ZooKeeper Health Tests

ZooKeeper Canary

This is a ZooKeeper service-level health test that checks that basic client operations are working and are completing in a reasonable amount of time. This test reports the results of a periodic "canary" test that performs the following sequence of operations. First, it connects to and establishes a session (the root session) with the ZooKeeper service and creates a permanent znode to serve as the root of all canary operations. The canary test then connects to and establishes sessions (the child sessions) with each ZooKeeper server of the service. Each child session is used to create an ephemeral child znode under the canary root. After the child znodes have been created, watches that await znode deletion events are registered with each of the child znodes for each of the child sessions. The canary test then deletes each of the child znodes and then verifies that each child session has received deletion notifications for each of the child znodes. Finally the canary test closes all the child sessions, deletes the root znode and closes the root session. The test returns "Bad" health if the establishment of the root session to the ZooKeeper service fails, the creation of znodes (permanent or ephemeral) fails, the deletion of znodes fails or the retrieval of child znodes of the root znode fails. The test returns "Concerning" health when the canary test succeeds but has one or more servers that could not participate in the canary test operations or if the canary test runs too slowly. A failure of this health test may indicate that ZooKeeper is failing to satisfy client requests correctly or in a timely fashion. Check the status of the ZooKeeper servers, and look in the ZooKeeper server logs for more details. This test can be enabled or disabled using the ZooKeeper Canary Health Check ZooKeeper service monitoring setting. The ZooKeeper Canary Root Znode Path, ZooKeeper Canary Connection Timeout, ZooKeeper Canary Session Timeout, ZooKeeper Canary Operation Timeout settings control the operation of the canary.

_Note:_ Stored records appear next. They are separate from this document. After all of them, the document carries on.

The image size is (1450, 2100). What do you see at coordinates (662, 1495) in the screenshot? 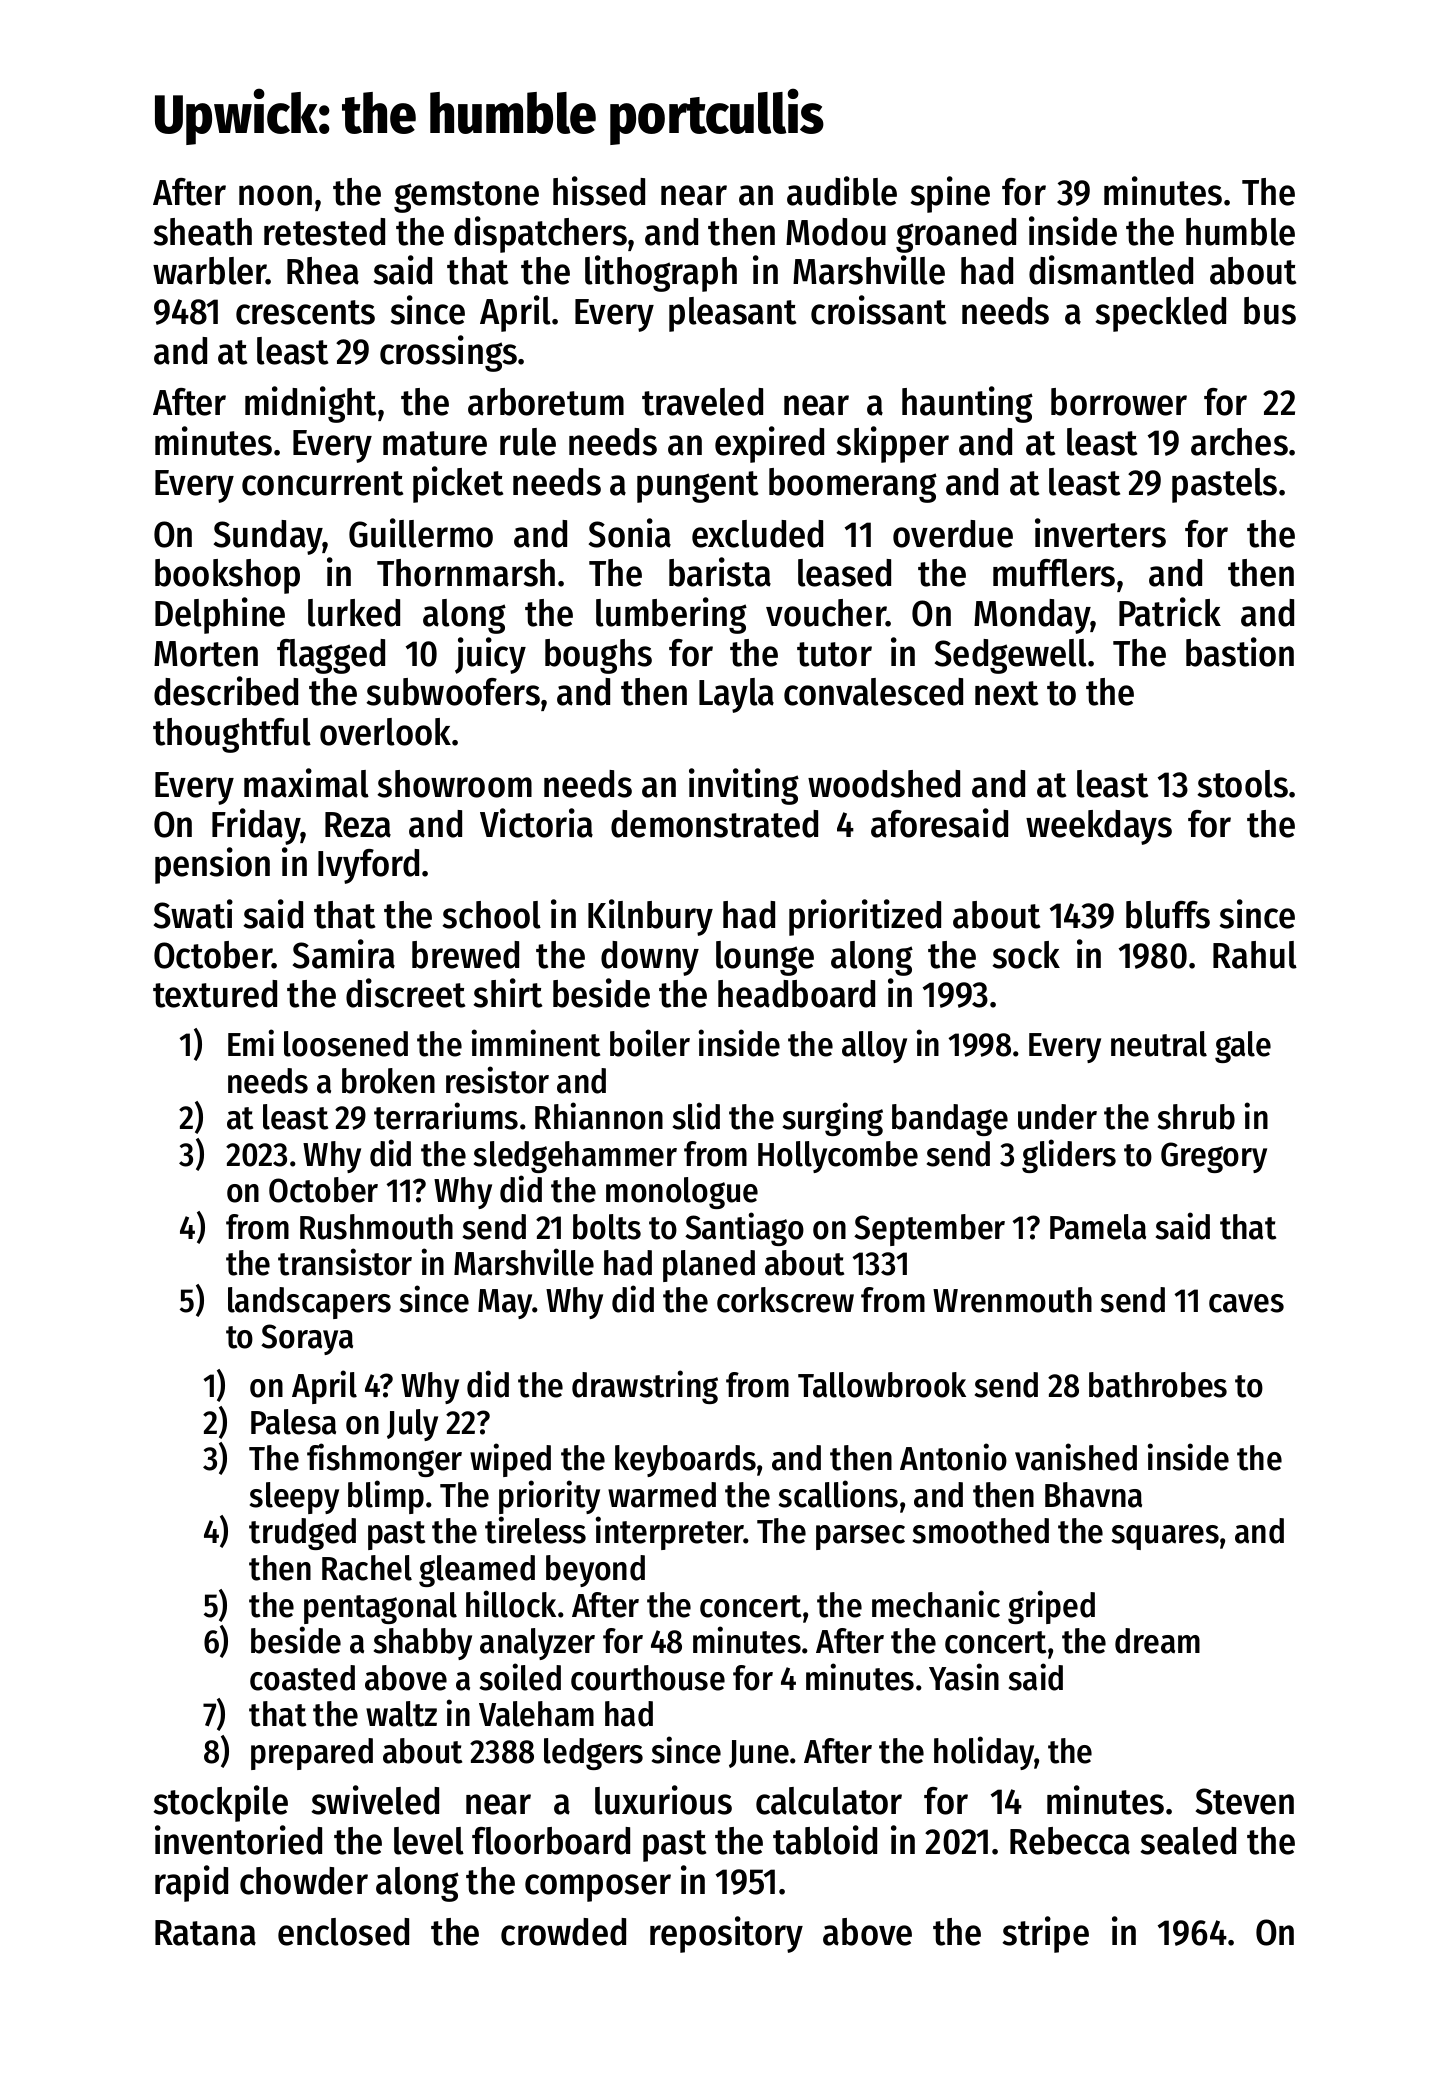
I see `warmed` at bounding box center [662, 1495].
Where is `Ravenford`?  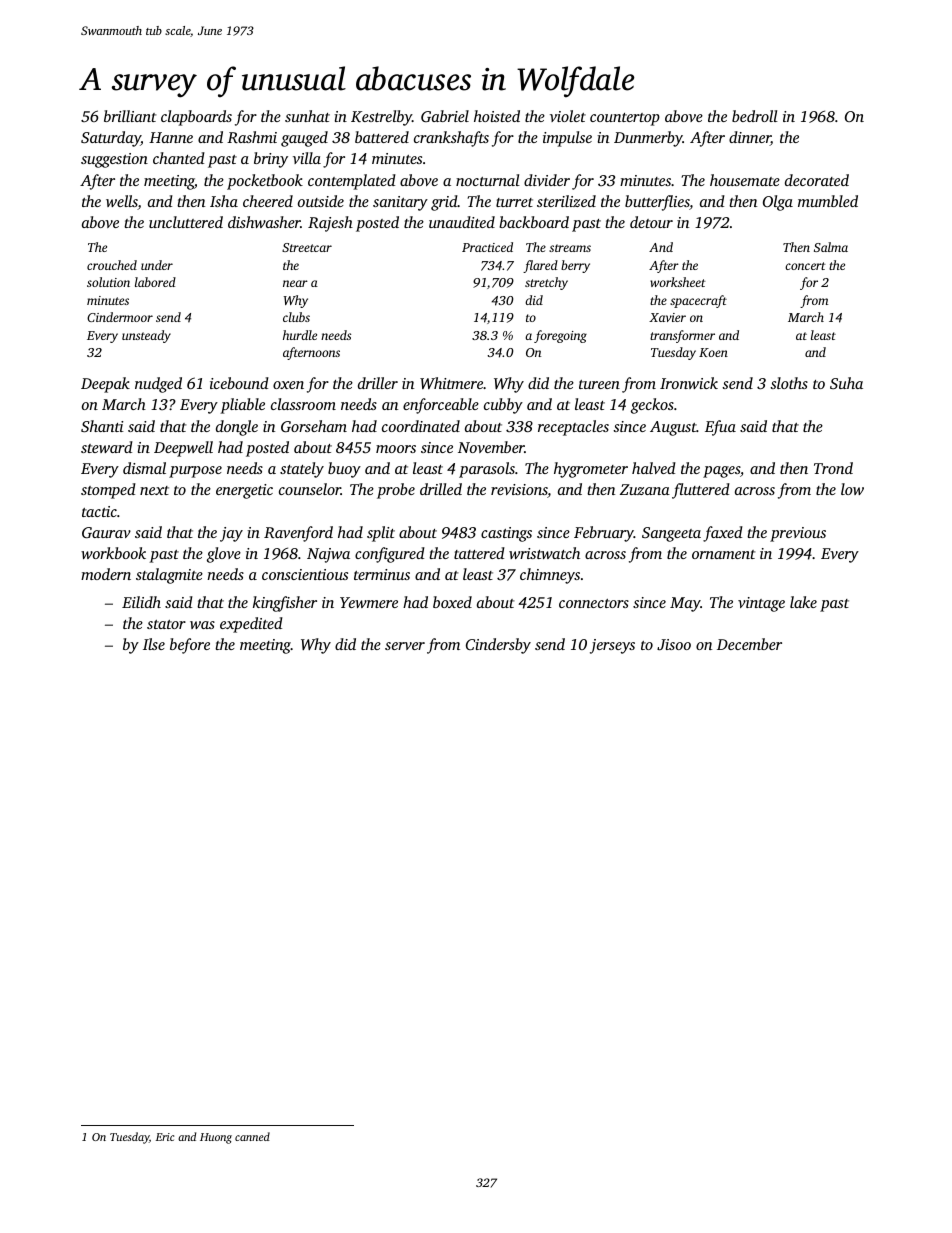
Ravenford is located at coordinates (298, 534).
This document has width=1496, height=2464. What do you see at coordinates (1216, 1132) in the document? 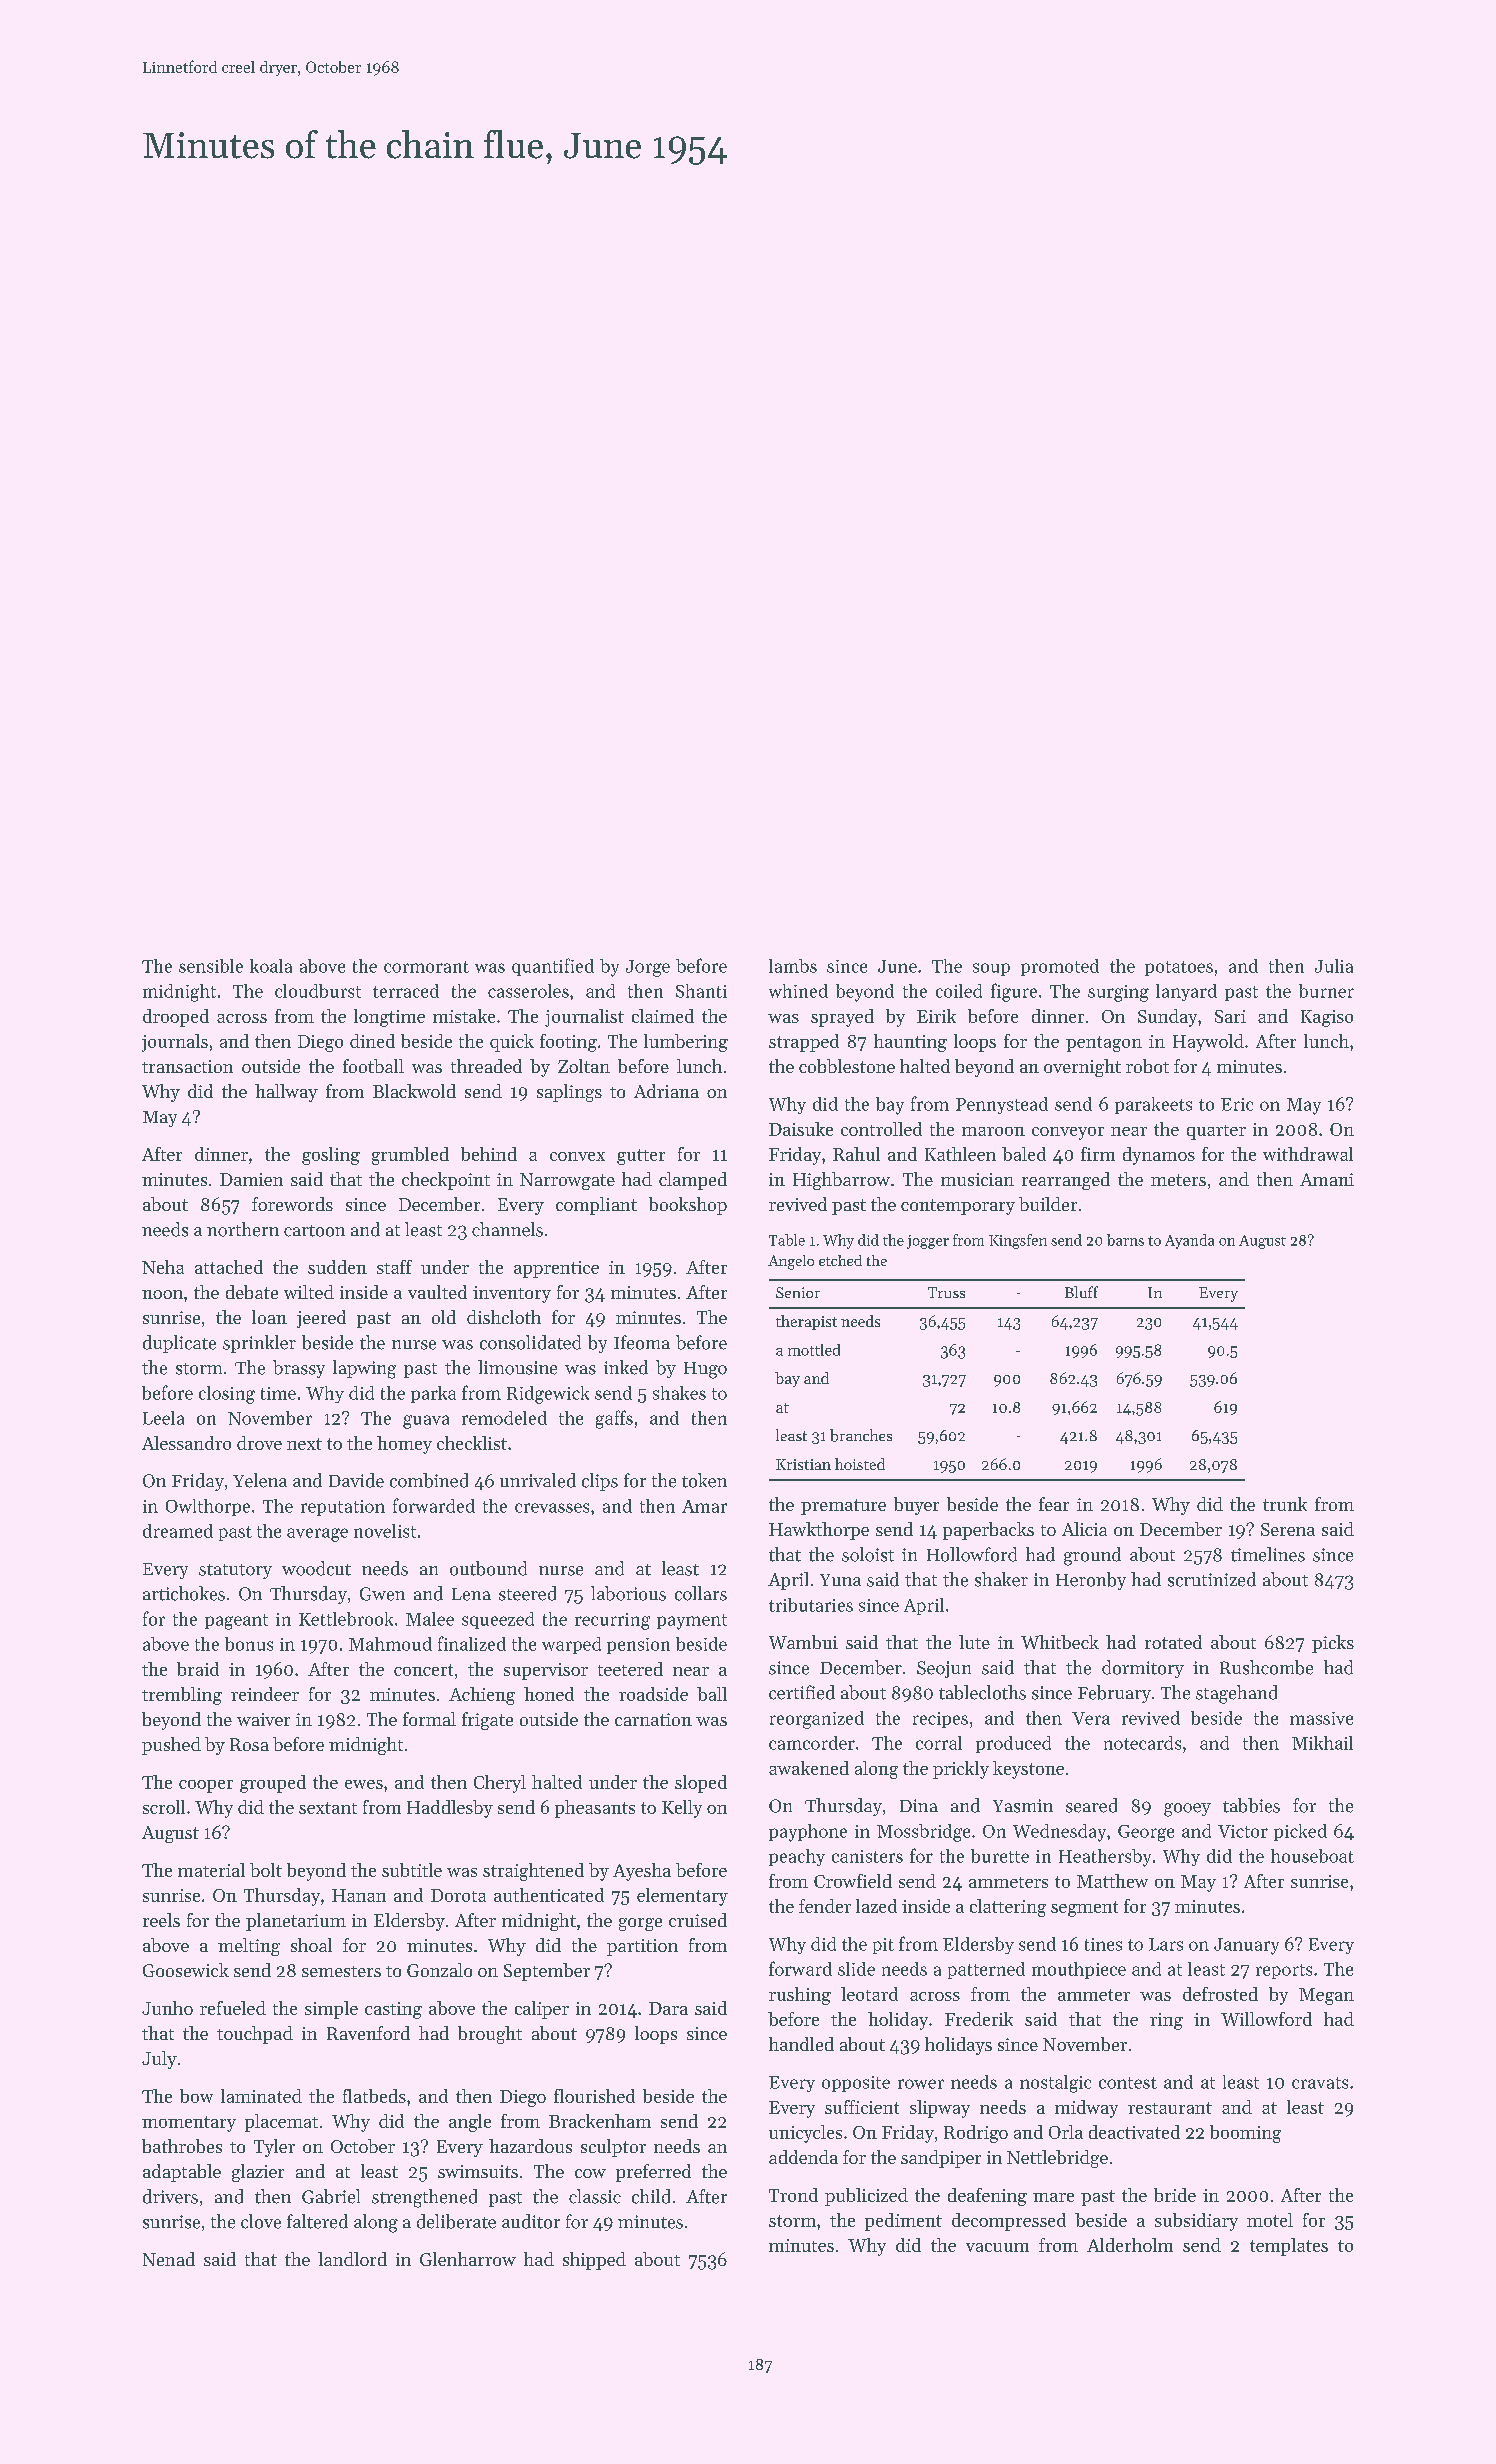
I see `quarter` at bounding box center [1216, 1132].
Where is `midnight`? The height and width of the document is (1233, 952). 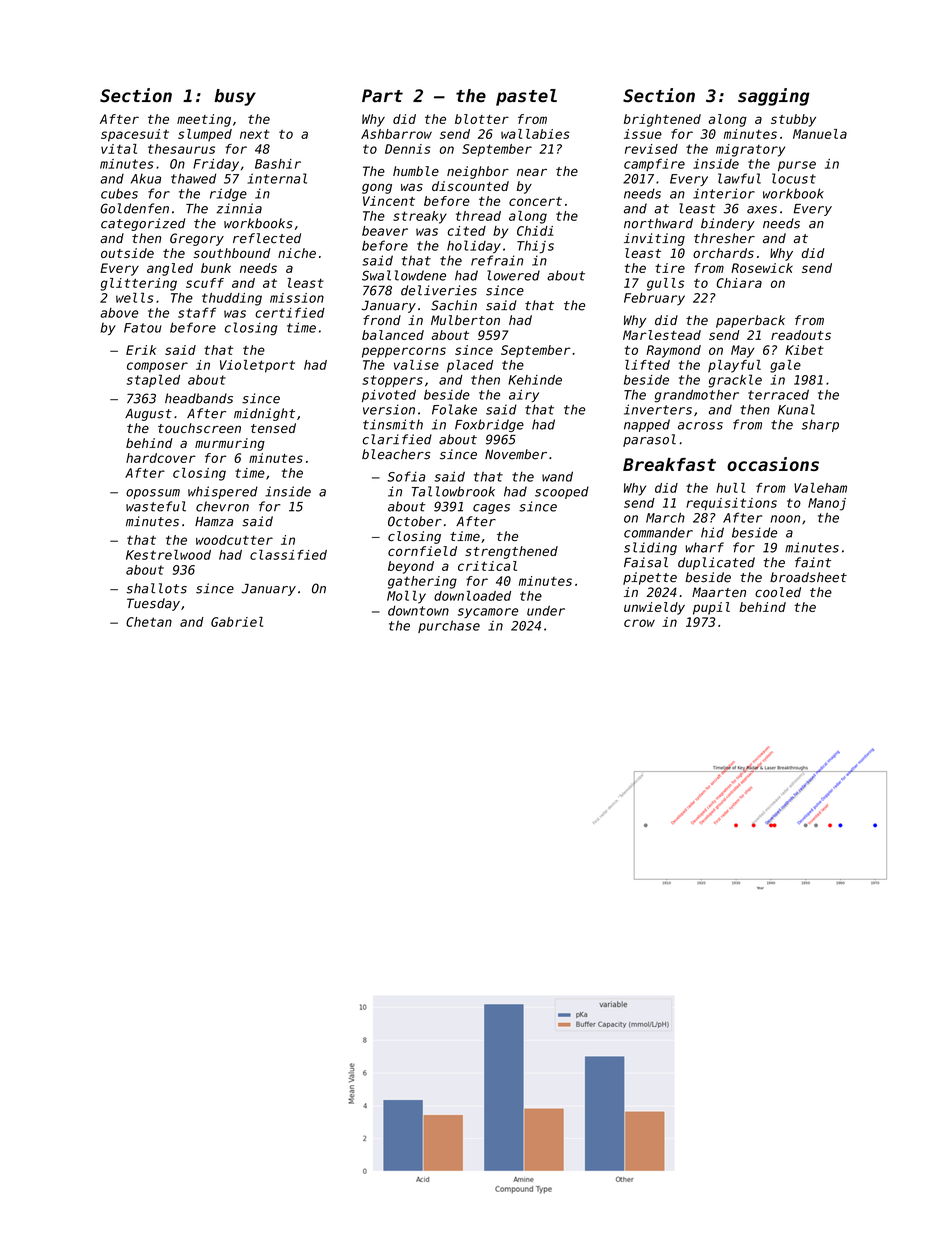
midnight is located at coordinates (264, 414).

Short Name: ZooKeeper Canary

ZooKeeper Canary Connection Timeout

Description
Configures the timeout used by the canary for connection establishment with ZooKeeper servers
Template Name
zookeeper_canary_connection_timeout
Default Value
10000
Unit(s)
MILLISECONDS

ZooKeeper Canary Health Check

Description
Enables the health check that a client can connect to ZooKeeper and perform basic operations
Template Name
zookeeper_canary_health_enabled
Default Value
true
Unit(s)
no unit

ZooKeeper Canary Operation Timeout

Description
Configures the timeout used by the canary for ZooKeeper operations
Template Name
zookeeper_canary_operation_timeout
Default Value
30000
Unit(s)
MILLISECONDS

ZooKeeper Canary Root Znode Path

Description
Configures the path of the root znode under which all canary updates are performed
Template Name
zookeeper_canary_root_path
Default Value
/cloudera_manager_zookeeper_canary
Unit(s)
no unit

ZooKeeper Canary Session Timeout

Description
Configures the timeout used by the canary sessions with ZooKeeper servers
Template Name
zookeeper_canary_session_timeout
Default Value
30000
Unit(s)
MILLISECONDS

ZooKeeper Server Health

This is a ZooKeeper service-level health test that checks that enough of the Servers in the cluster are healthy. The test returns "Concerning" health if the number of healthy Servers falls below a warning threshold, expressed as a percentage of the total number of Servers. The test returns "Bad" health if the number of healthy and "Concerning" Servers falls below a critical threshold, expressed as a percentage of the total number of Servers. For example, if this test is configured with a warning threshold of 95% and a critical threshold of 90% for a cluster of 100 Servers, this test would return "Good" health if 95 or more Servers have good health. This test would return "Concerning" health if at least 90 Servers have either "Good" or "Concerning" health. If more than 10 Servers have bad health, this test would return "Bad" health. A failure of this health test indicates unhealthy Servers. Check the status of the individual Servers for more information. This test can be configured using the ZooKeeper ZooKeeper service-wide monitoring setting.

Short Name: Server Health

Healthy Server Monitoring Thresholds

Description
The health test thresholds of the overall Server health. The check returns "Concerning" health if the percentage of "Healthy" Servers falls below the warning threshold. The check is unhealthy if the total percentage of "Healthy" and "Concerning" Servers falls below the critical threshold.
Template Name
zookeeper_servers_healthy_thresholds
Default Value
critical:51.0, warning:99.0
Unit(s)
PERCENT